What is expected: Below are the records; tally the lines in them that include the word "computer" and reply with the number alone.

---------- Exercise data

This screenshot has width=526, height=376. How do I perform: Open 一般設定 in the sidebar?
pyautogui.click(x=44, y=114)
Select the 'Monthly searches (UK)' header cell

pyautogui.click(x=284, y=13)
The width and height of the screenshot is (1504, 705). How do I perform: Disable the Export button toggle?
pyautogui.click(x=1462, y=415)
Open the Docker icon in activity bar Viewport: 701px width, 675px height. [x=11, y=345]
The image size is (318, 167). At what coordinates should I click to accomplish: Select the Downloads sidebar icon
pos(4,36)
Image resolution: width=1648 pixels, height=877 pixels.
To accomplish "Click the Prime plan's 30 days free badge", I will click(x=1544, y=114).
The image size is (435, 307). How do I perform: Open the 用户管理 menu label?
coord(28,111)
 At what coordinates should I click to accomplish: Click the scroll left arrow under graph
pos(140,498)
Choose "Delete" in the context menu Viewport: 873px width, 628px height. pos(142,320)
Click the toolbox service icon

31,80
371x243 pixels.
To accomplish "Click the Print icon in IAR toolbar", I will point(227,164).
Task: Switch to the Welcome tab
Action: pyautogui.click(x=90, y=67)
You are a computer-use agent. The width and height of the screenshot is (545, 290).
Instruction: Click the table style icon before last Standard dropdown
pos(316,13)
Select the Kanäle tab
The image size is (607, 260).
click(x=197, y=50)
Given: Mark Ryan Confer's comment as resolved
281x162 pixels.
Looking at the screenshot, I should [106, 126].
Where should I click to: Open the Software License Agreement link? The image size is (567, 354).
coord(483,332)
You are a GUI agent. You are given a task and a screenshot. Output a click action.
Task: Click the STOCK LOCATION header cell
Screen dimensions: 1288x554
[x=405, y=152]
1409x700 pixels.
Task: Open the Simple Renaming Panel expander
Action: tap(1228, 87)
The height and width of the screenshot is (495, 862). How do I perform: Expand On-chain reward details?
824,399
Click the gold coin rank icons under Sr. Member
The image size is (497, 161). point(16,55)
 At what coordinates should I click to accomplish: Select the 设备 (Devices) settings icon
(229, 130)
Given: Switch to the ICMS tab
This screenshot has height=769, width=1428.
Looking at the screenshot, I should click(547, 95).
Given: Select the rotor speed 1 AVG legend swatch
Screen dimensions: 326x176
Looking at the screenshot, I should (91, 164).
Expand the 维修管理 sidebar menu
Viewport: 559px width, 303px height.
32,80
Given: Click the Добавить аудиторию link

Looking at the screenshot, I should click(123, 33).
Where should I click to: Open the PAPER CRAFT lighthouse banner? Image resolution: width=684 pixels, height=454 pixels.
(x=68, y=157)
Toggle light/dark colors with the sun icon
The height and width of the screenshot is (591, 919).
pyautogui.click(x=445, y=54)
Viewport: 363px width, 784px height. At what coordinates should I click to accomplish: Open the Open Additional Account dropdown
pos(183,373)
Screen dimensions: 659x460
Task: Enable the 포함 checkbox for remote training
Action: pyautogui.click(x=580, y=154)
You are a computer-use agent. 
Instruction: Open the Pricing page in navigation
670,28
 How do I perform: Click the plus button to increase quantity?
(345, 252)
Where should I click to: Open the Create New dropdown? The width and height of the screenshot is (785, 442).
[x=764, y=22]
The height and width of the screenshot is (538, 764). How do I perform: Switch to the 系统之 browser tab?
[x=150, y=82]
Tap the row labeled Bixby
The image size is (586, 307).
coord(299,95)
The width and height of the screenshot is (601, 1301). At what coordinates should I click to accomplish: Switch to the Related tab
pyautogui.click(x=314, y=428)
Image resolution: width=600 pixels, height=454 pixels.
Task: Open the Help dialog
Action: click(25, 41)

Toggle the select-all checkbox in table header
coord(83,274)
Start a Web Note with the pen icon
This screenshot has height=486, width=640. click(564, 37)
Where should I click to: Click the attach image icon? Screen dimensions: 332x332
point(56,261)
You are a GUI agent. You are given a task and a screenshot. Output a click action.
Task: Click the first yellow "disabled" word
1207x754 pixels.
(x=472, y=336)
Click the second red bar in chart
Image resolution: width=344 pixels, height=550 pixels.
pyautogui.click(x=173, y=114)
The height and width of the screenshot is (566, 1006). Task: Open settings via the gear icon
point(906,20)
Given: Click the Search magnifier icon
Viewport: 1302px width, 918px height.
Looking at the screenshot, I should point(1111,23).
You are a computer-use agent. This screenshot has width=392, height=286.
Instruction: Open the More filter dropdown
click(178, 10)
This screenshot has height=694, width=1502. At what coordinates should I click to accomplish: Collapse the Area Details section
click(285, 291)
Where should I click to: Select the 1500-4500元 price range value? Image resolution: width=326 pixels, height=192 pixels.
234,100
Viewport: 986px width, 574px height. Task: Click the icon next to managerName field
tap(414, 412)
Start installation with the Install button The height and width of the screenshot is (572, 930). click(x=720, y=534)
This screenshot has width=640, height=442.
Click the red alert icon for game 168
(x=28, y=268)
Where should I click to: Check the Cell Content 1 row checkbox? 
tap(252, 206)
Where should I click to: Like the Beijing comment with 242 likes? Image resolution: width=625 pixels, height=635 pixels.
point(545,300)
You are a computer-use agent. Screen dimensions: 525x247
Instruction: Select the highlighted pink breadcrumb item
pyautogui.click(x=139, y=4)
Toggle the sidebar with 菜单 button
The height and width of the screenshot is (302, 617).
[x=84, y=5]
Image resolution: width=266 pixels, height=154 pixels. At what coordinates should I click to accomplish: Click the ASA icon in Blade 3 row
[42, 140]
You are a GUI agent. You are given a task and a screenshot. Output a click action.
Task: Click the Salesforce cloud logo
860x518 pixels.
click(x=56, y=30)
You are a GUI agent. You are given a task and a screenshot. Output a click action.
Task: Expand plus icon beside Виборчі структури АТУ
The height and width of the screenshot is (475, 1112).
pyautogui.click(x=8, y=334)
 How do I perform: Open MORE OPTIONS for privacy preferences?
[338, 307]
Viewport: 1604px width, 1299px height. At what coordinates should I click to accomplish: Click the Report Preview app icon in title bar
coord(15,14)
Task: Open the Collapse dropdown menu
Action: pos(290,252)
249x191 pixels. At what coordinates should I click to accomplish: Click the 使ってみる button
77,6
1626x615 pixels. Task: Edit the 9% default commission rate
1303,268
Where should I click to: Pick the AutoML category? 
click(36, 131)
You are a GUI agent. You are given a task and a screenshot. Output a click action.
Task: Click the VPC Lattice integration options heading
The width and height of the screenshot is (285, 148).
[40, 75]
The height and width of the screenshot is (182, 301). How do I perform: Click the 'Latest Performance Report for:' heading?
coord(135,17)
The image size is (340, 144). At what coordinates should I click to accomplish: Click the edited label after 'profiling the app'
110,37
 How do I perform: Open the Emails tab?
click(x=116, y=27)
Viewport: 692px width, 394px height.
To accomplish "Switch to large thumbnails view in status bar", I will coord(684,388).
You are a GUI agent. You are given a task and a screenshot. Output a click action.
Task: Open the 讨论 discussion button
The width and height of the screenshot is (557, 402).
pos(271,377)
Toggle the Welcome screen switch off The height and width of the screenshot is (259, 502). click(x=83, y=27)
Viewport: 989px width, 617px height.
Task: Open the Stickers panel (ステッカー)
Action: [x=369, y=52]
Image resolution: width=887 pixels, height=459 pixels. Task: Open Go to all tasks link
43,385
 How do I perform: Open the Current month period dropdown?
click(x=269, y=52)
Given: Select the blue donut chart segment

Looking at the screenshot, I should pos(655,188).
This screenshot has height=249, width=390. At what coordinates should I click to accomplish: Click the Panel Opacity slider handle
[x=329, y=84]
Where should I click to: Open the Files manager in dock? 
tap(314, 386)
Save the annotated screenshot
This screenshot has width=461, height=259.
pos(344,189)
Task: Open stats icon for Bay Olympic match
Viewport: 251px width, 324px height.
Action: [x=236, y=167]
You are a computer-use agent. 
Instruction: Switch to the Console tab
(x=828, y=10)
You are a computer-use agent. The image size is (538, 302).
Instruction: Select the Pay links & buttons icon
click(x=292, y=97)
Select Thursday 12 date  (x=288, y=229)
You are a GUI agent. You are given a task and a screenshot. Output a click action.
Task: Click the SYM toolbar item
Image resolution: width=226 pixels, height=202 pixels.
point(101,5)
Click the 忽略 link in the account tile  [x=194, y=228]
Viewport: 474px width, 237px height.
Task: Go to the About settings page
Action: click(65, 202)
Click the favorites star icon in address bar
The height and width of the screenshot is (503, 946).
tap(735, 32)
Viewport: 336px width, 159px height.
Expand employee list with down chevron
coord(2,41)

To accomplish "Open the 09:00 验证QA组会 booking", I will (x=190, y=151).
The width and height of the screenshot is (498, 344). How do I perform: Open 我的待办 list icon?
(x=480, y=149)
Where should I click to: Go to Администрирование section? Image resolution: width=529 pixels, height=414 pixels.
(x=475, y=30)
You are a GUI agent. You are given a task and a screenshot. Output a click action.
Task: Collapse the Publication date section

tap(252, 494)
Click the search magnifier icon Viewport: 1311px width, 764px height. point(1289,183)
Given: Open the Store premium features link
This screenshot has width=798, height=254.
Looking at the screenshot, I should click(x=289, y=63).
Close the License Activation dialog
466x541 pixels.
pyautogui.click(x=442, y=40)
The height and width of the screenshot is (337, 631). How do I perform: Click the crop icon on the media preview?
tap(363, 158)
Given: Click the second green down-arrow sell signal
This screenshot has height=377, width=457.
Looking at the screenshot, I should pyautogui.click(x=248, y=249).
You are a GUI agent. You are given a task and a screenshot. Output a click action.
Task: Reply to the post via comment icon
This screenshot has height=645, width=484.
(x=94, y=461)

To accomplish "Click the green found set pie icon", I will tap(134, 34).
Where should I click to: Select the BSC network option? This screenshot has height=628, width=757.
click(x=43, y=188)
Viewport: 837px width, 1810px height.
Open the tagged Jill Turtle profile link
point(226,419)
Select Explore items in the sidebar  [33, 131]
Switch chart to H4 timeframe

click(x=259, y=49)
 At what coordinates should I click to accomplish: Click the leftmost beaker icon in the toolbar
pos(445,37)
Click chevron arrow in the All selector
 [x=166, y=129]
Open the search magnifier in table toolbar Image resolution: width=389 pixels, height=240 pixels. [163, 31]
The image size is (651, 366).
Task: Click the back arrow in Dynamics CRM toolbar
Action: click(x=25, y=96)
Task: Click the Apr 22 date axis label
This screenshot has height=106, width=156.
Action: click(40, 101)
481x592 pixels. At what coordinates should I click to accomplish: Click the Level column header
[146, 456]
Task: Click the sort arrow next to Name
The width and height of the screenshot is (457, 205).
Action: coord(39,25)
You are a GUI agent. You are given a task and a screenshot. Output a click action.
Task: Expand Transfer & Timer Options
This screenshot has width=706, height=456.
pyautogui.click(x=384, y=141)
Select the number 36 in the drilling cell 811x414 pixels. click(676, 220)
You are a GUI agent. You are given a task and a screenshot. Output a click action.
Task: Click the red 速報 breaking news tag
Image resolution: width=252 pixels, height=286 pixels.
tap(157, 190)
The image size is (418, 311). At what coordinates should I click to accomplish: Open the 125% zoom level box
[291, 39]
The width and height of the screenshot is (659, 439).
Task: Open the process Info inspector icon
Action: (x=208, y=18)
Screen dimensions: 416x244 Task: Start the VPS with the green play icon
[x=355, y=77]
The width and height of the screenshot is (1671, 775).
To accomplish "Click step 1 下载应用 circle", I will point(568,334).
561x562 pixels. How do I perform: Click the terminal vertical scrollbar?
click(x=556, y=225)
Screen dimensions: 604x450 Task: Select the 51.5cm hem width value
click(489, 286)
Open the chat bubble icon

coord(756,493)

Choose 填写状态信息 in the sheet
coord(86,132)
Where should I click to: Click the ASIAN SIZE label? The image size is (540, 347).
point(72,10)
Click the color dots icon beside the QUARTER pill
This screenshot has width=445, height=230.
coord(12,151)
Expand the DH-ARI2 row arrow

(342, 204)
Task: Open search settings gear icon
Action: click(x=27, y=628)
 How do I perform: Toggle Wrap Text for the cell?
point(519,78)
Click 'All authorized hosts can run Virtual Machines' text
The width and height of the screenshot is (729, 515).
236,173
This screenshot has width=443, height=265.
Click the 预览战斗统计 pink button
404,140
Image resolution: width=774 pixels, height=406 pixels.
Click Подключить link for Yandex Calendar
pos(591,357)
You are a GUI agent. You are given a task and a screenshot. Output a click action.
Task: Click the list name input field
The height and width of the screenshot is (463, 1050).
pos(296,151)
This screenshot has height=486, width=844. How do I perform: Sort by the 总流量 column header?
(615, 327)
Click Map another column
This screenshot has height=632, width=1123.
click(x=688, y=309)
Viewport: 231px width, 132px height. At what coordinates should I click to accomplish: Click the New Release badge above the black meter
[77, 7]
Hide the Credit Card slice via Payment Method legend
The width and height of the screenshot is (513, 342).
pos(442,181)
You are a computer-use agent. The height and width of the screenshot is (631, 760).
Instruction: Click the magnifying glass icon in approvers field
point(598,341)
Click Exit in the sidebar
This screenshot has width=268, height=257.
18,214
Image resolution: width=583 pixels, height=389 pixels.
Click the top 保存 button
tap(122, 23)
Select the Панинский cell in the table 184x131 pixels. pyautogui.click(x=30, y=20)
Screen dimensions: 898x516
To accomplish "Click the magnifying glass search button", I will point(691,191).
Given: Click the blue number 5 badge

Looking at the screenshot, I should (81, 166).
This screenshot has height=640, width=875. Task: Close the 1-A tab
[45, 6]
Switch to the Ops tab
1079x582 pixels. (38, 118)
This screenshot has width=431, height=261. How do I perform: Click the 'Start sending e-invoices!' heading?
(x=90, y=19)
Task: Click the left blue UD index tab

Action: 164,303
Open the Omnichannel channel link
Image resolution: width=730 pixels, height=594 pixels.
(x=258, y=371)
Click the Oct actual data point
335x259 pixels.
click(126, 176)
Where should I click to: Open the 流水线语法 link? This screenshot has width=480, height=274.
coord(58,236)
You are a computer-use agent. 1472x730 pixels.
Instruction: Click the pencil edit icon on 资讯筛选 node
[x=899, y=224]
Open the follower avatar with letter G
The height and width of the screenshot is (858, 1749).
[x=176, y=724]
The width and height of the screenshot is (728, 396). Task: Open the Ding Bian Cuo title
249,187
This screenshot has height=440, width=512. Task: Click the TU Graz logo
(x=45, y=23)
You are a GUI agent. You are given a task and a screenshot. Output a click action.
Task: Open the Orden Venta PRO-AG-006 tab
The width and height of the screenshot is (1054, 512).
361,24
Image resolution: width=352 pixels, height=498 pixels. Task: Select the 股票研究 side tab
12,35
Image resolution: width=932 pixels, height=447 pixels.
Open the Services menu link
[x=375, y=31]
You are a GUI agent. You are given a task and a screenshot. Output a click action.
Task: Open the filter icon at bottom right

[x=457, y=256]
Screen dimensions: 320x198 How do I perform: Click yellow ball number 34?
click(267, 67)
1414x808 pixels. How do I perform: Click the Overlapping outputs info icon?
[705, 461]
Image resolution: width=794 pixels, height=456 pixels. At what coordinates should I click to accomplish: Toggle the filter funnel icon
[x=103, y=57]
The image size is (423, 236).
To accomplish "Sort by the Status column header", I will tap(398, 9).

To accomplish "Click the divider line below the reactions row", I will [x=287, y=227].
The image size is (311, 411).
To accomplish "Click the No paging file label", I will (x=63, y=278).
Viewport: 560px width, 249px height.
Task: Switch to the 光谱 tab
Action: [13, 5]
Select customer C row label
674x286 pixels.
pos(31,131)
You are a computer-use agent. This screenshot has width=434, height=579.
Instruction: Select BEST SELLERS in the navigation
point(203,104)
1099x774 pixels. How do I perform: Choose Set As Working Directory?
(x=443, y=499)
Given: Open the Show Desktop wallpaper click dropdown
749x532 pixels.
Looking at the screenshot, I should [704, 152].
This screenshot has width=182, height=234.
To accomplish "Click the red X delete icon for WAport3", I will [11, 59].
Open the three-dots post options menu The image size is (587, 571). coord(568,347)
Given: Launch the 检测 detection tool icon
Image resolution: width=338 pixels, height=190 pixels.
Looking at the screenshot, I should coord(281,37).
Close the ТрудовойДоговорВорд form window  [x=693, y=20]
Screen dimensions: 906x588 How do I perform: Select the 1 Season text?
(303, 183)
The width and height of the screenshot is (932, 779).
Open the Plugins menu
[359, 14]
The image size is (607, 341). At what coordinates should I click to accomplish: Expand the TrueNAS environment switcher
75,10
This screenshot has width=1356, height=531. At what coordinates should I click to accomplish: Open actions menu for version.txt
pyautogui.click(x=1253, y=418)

--------------------

Task response: 9